Supplied entries section start

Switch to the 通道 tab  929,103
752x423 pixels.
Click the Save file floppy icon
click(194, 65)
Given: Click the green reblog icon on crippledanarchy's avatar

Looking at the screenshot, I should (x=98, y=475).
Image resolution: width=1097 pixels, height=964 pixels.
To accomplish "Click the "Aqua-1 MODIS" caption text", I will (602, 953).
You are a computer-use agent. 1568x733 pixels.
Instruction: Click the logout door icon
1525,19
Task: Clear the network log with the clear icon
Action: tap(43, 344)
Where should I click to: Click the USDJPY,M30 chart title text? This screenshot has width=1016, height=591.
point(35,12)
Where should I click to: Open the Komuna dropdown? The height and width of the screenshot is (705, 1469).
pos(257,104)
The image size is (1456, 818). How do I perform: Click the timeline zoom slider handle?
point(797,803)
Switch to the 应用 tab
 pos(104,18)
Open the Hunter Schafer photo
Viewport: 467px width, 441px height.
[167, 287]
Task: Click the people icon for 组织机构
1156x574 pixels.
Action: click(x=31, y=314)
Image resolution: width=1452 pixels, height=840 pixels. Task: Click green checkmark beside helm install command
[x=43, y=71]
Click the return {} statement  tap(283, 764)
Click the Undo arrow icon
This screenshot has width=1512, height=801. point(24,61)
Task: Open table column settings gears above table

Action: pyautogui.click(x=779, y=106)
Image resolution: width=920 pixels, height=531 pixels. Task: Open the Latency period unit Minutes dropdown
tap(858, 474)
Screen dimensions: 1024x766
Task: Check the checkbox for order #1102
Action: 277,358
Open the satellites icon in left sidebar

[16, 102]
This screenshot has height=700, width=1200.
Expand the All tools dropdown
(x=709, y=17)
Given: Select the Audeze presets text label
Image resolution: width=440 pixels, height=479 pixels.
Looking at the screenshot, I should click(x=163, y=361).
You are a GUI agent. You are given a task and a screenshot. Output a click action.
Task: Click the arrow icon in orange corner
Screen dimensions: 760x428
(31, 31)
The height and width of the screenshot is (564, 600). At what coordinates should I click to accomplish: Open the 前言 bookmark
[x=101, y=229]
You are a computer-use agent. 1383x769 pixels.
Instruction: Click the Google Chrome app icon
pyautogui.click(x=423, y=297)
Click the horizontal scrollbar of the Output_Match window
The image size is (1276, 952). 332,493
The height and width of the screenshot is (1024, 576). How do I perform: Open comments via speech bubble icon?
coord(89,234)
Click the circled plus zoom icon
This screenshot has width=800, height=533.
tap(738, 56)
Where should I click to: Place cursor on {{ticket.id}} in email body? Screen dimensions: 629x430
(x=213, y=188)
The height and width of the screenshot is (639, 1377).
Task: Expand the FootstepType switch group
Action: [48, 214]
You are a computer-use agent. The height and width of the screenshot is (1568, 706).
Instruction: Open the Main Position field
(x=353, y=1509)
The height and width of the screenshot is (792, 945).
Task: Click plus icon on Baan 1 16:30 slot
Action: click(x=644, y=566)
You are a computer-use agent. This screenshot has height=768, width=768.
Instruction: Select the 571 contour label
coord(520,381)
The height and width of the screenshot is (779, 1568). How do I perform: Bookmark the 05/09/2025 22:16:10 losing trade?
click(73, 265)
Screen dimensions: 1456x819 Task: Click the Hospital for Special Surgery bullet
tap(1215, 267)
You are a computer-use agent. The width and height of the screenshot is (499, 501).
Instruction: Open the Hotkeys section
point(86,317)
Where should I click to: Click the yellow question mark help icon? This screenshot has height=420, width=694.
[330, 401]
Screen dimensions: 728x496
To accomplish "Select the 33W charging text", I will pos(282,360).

Supplied entries section end

→ **Instructions to follow**: Exactly as shown above, return every record.

→ **Written answer**:
Switch to the 通道 tab  929,103
752x423 pixels.
Click the Save file floppy icon
click(194, 65)
Given: Click the green reblog icon on crippledanarchy's avatar

Looking at the screenshot, I should (x=98, y=475).
Image resolution: width=1097 pixels, height=964 pixels.
To accomplish "Click the "Aqua-1 MODIS" caption text", I will (602, 953).
You are a computer-use agent. 1568x733 pixels.
Instruction: Click the logout door icon
1525,19
Task: Clear the network log with the clear icon
Action: tap(43, 344)
Where should I click to: Click the USDJPY,M30 chart title text? This screenshot has width=1016, height=591.
point(35,12)
Where should I click to: Open the Komuna dropdown? The height and width of the screenshot is (705, 1469).
pos(257,104)
The image size is (1456, 818). How do I perform: Click the timeline zoom slider handle?
point(797,803)
Switch to the 应用 tab
 pos(104,18)
Open the Hunter Schafer photo
Viewport: 467px width, 441px height.
[167, 287]
Task: Click the people icon for 组织机构
1156x574 pixels.
Action: click(x=31, y=314)
Image resolution: width=1452 pixels, height=840 pixels. Task: Click green checkmark beside helm install command
[x=43, y=71]
Click the return {} statement  tap(283, 764)
Click the Undo arrow icon
This screenshot has width=1512, height=801. point(24,61)
Task: Open table column settings gears above table

Action: pyautogui.click(x=779, y=106)
Image resolution: width=920 pixels, height=531 pixels. Task: Open the Latency period unit Minutes dropdown
tap(858, 474)
Screen dimensions: 1024x766
Task: Check the checkbox for order #1102
Action: 277,358
Open the satellites icon in left sidebar

[16, 102]
This screenshot has height=700, width=1200.
Expand the All tools dropdown
(x=709, y=17)
Given: Select the Audeze presets text label
Image resolution: width=440 pixels, height=479 pixels.
Looking at the screenshot, I should click(x=163, y=361).
You are a GUI agent. You are given a task and a screenshot. Output a click action.
Task: Click the arrow icon in orange corner
Screen dimensions: 760x428
(31, 31)
The height and width of the screenshot is (564, 600). At what coordinates should I click to accomplish: Open the 前言 bookmark
[x=101, y=229]
You are a computer-use agent. 1383x769 pixels.
Instruction: Click the Google Chrome app icon
pyautogui.click(x=423, y=297)
Click the horizontal scrollbar of the Output_Match window
The image size is (1276, 952). 332,493
The height and width of the screenshot is (1024, 576). How do I perform: Open comments via speech bubble icon?
coord(89,234)
Click the circled plus zoom icon
This screenshot has width=800, height=533.
tap(738, 56)
Where should I click to: Place cursor on {{ticket.id}} in email body? Screen dimensions: 629x430
(x=213, y=188)
The height and width of the screenshot is (639, 1377).
Task: Expand the FootstepType switch group
Action: [48, 214]
You are a computer-use agent. The height and width of the screenshot is (1568, 706).
Instruction: Open the Main Position field
(x=353, y=1509)
The height and width of the screenshot is (792, 945).
Task: Click plus icon on Baan 1 16:30 slot
Action: click(x=644, y=566)
You are a computer-use agent. This screenshot has height=768, width=768.
Instruction: Select the 571 contour label
coord(520,381)
The height and width of the screenshot is (779, 1568). How do I perform: Bookmark the 05/09/2025 22:16:10 losing trade?
click(73, 265)
Screen dimensions: 1456x819 Task: Click the Hospital for Special Surgery bullet
tap(1215, 267)
You are a computer-use agent. The width and height of the screenshot is (499, 501).
Instruction: Open the Hotkeys section
point(86,317)
Where should I click to: Click the yellow question mark help icon? This screenshot has height=420, width=694.
[330, 401]
Screen dimensions: 728x496
To accomplish "Select the 33W charging text", I will pos(282,360).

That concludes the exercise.